Left: a “Shallow” neural network, a one hidden layer network.  Right: a “Deep” neural network, with many hidden layers.  Source: https://www.quora.com/What-is-the-difference-between-deep-and-shallow-neural-networks


If a Deep Learning model is able to recognize objects in images, to understand words spoken by humans, or answer to written questions in a way that does make sense, then it means that the model can grasp the meaning without retrieving that from a database. It synthesizes a concept by its own the same way we do.

 This is possible thanks to the “Deep” structure which enables us to store more information than the former pre-2010 models.

GoogLeNet: a neural network used by Google for image recogition.
Source: https://research.googleblog.com/2017/05/using-machine-learning-to-explore.html

Regarding linguistic models for translation, for NLP and NLU, as well as the conversational one, a big step forward was possible thanks to Deep Learning.

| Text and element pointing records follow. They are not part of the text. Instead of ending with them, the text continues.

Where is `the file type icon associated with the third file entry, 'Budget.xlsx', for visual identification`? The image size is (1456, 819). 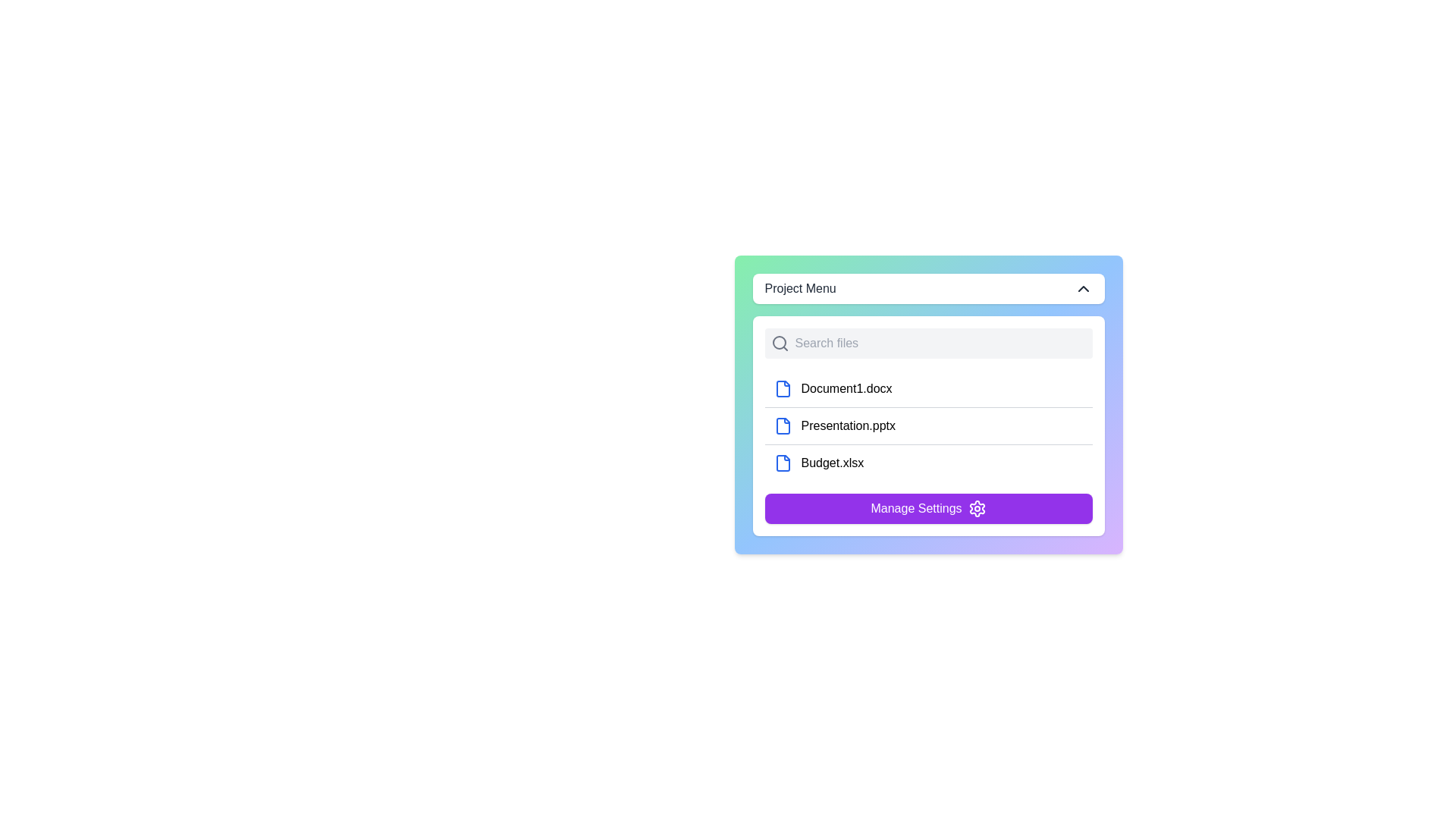 the file type icon associated with the third file entry, 'Budget.xlsx', for visual identification is located at coordinates (783, 462). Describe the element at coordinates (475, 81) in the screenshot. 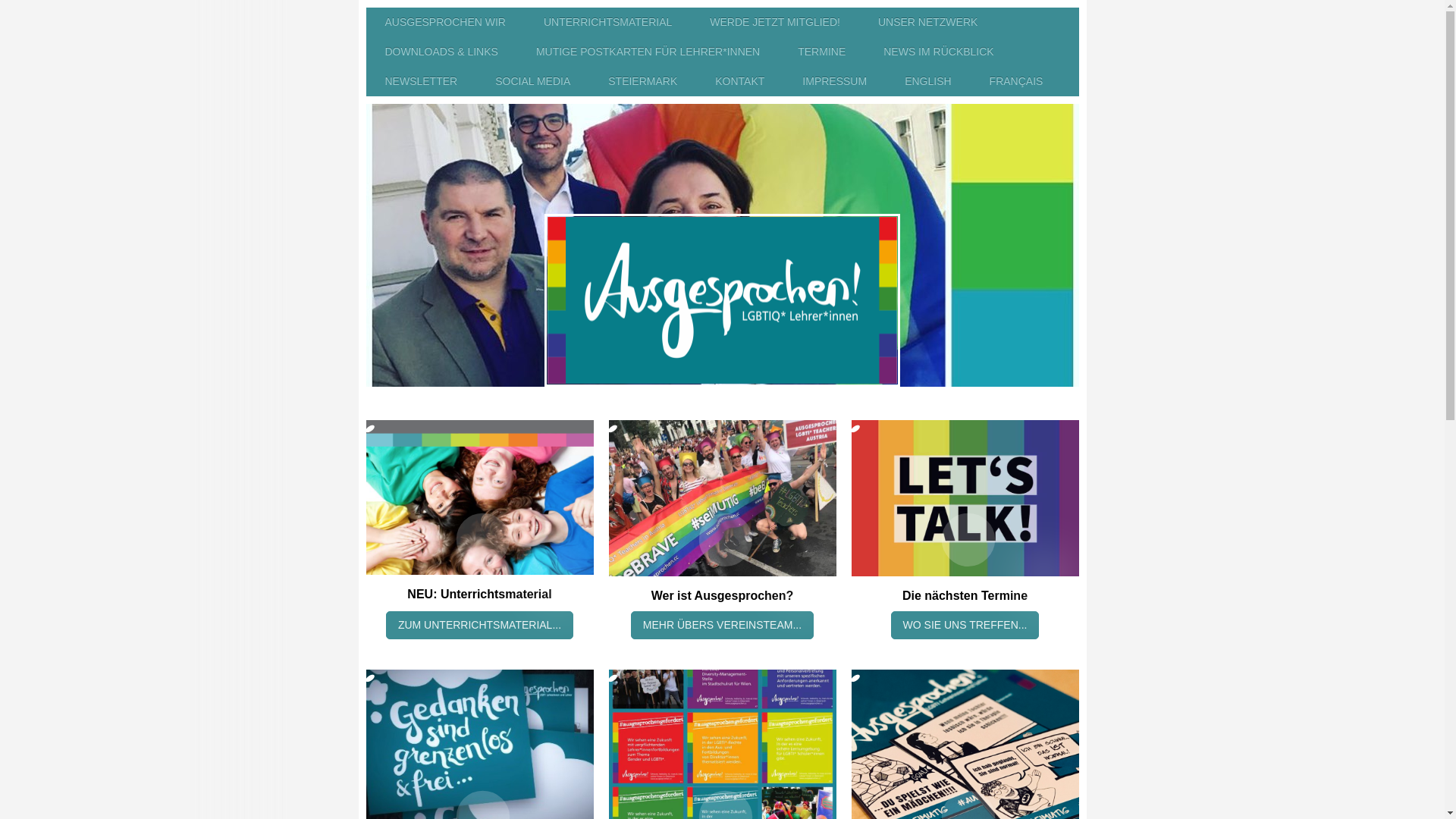

I see `'SOCIAL MEDIA'` at that location.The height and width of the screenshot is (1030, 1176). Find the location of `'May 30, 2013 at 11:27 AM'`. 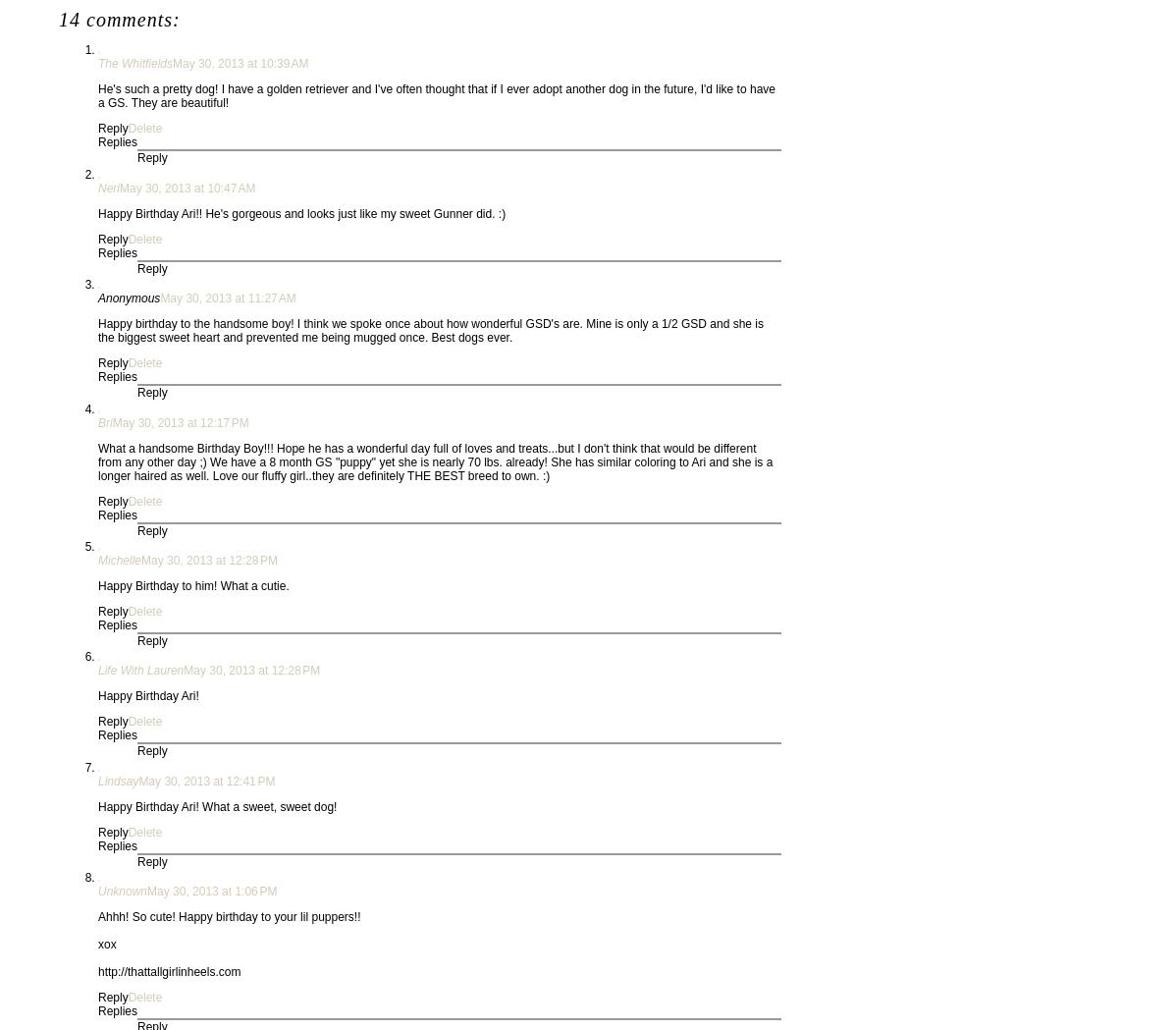

'May 30, 2013 at 11:27 AM' is located at coordinates (159, 298).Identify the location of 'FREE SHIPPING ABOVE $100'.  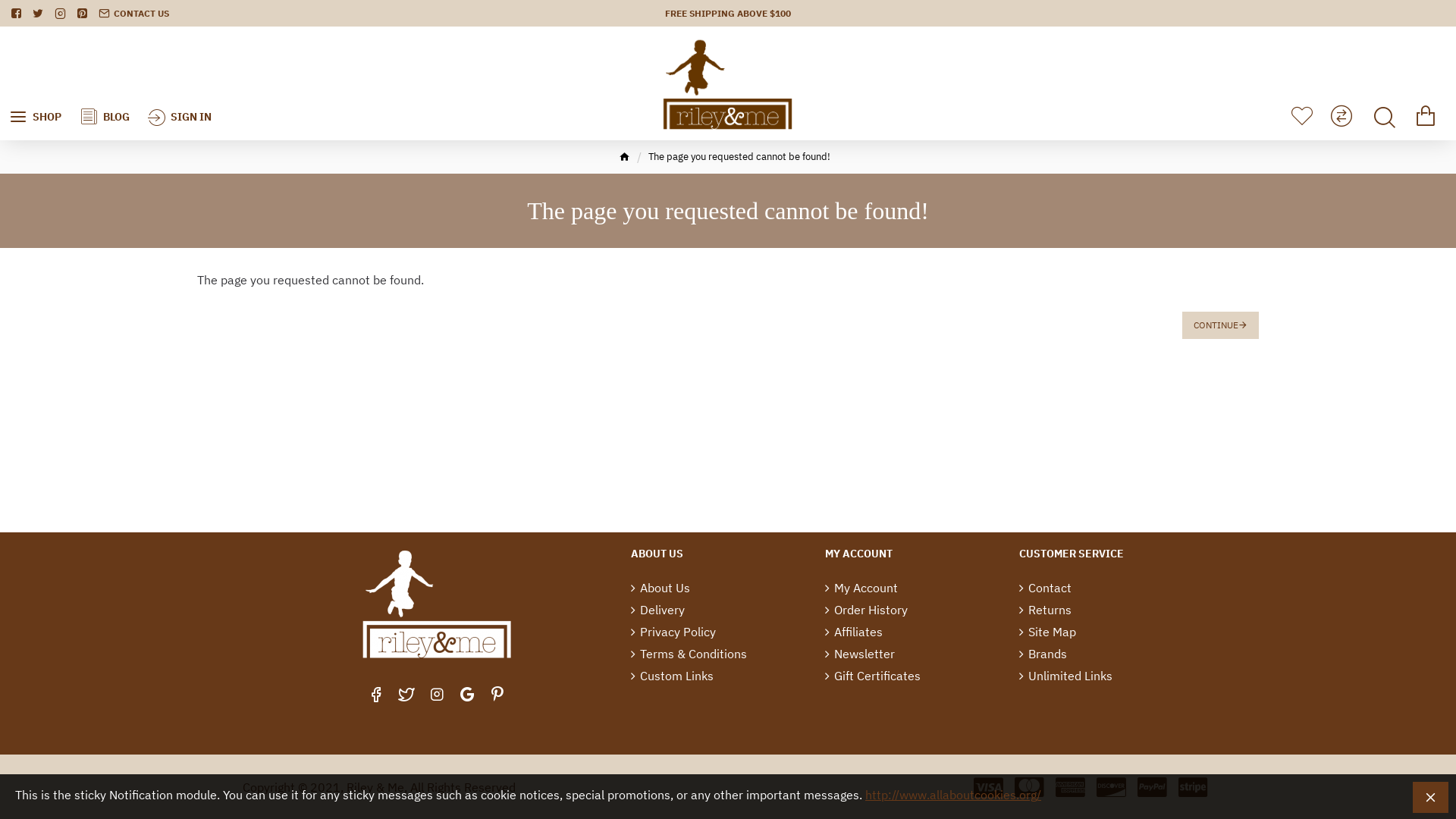
(728, 13).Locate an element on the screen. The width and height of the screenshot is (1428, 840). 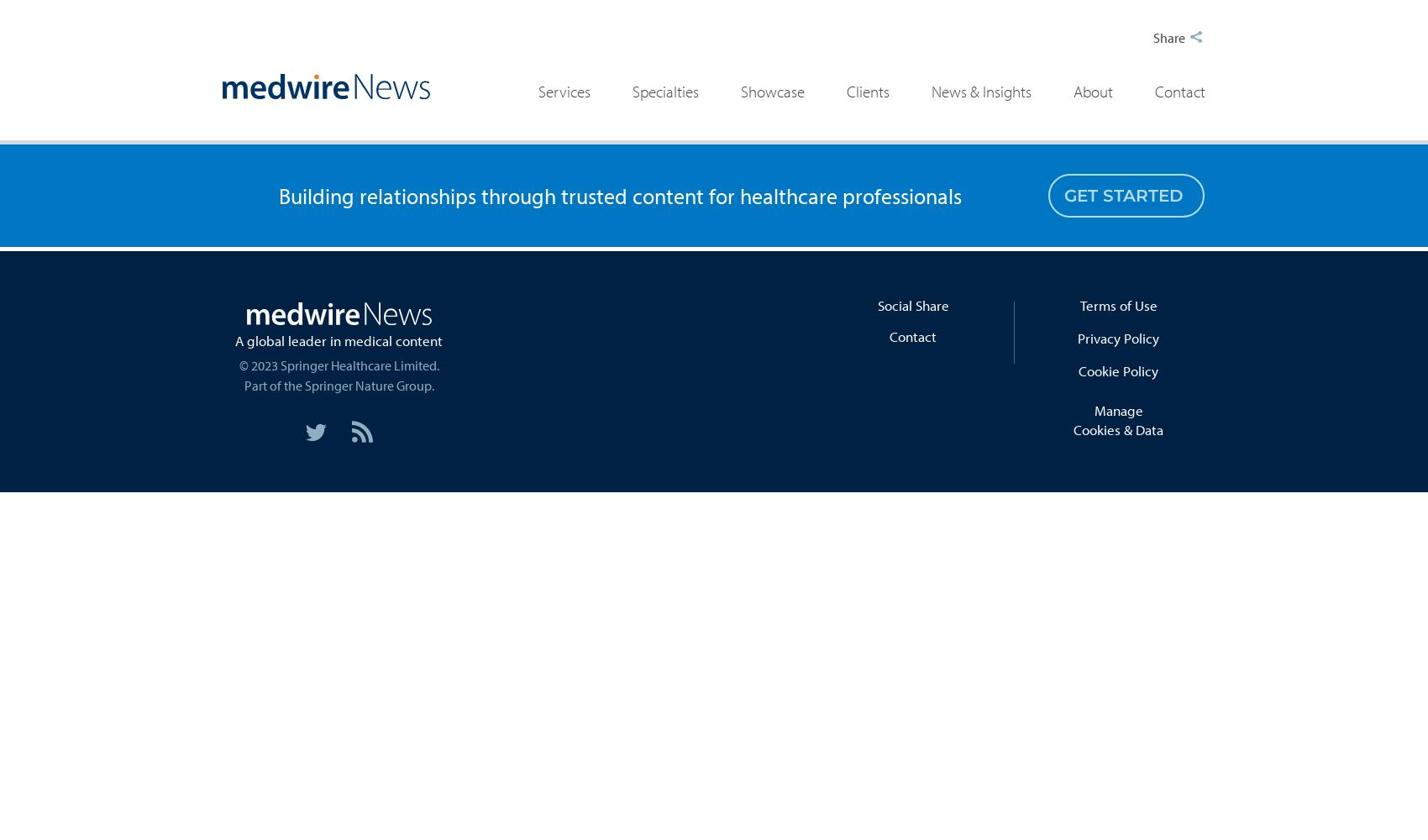
'Services' is located at coordinates (563, 91).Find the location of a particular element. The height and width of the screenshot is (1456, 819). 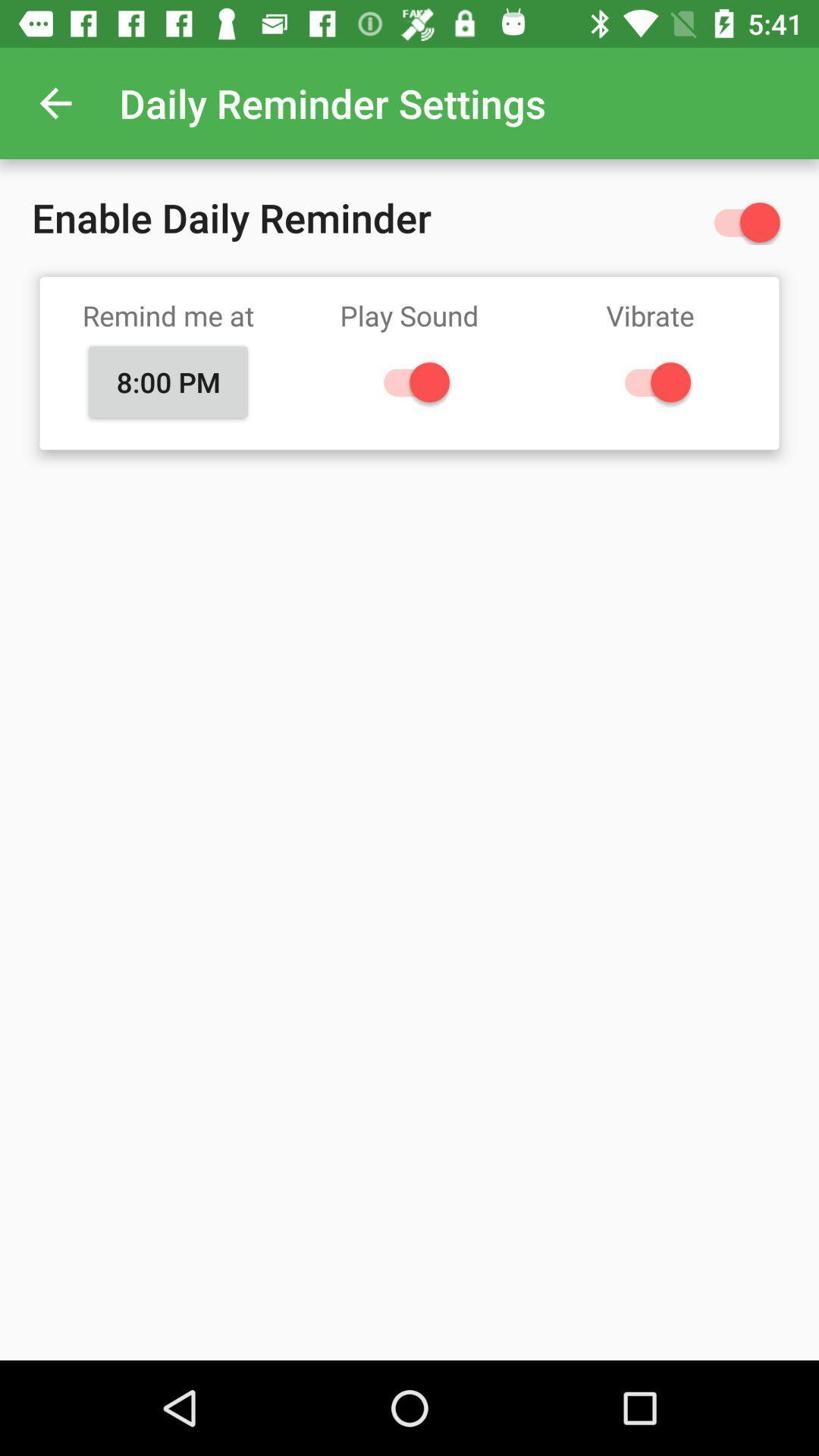

the icon above enable daily reminder icon is located at coordinates (55, 102).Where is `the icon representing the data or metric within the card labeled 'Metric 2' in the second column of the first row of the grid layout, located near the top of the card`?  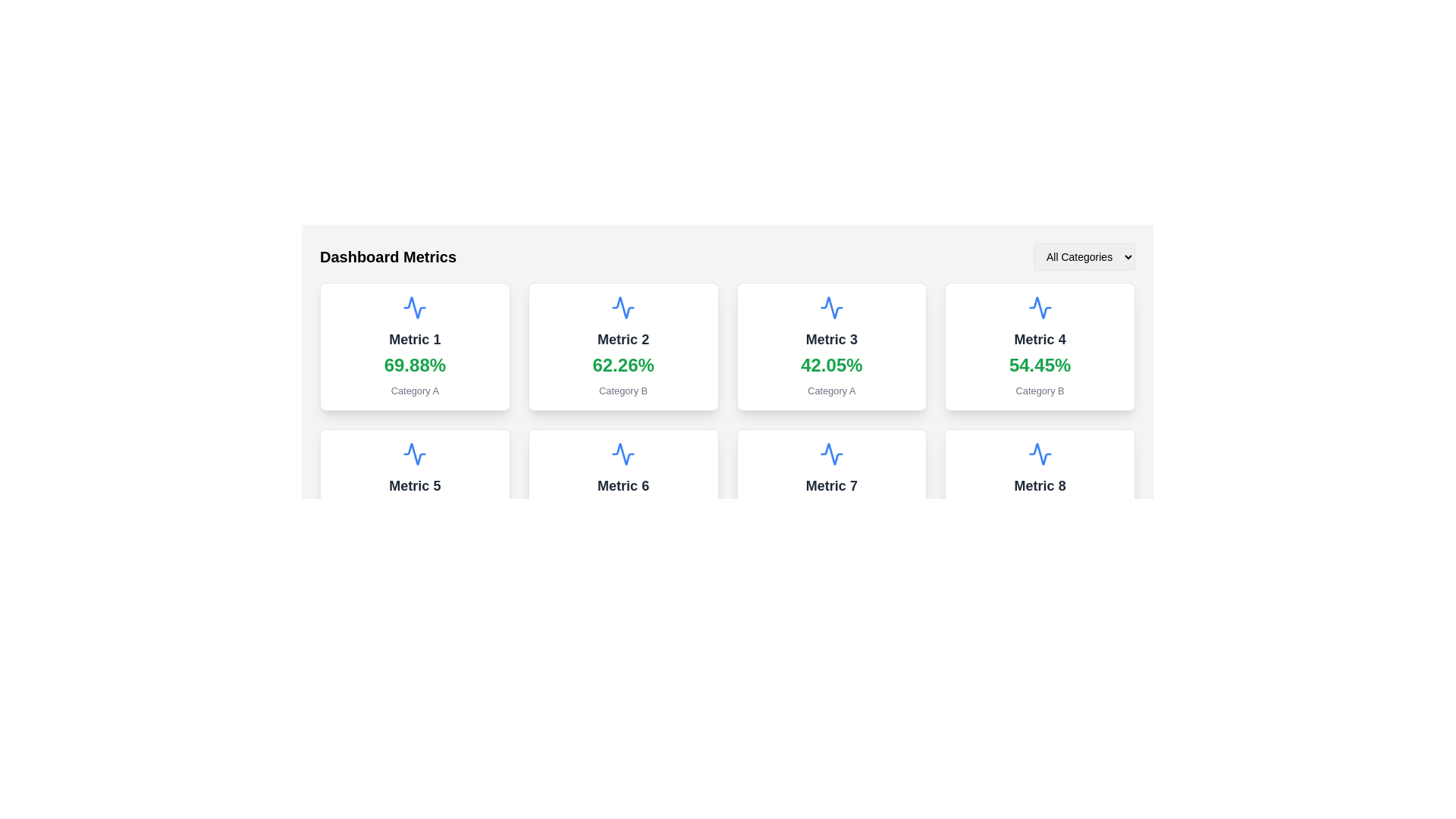 the icon representing the data or metric within the card labeled 'Metric 2' in the second column of the first row of the grid layout, located near the top of the card is located at coordinates (623, 307).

 The performances can be measured but it is straightforward to realize

only by intuition how a certain model gives us a good translation, or a decent chatbot assisting for a service.

When it does good, the cause of this intelligent behaviour is something different from a lookup table or a simple, quick algorithm; it needs a long-term memory to link words and phrases distant in time and semantic space. An n-gram statistics will certantly fail to do that.

A neural network with Episodic memory: Dynamic Memory Network (DMN)

Source: https://yerevann.github.io/2016/02/05/implementing-dynamic-memory-networks/


There are many types of neural networks for language models, ranging from Recurrent Neural Network (RNN) to Convolutional Neural Network (CNN).

We are going to show a new promising model: the Dynamic Memory Network (DMN).

This model is trained on elements which consists of several input phrases, a question

and an answer each, and its strength lies in the so-called Episodic Memory which can perform a multi-step process of phrases from which it builds a contest and extracts the required information.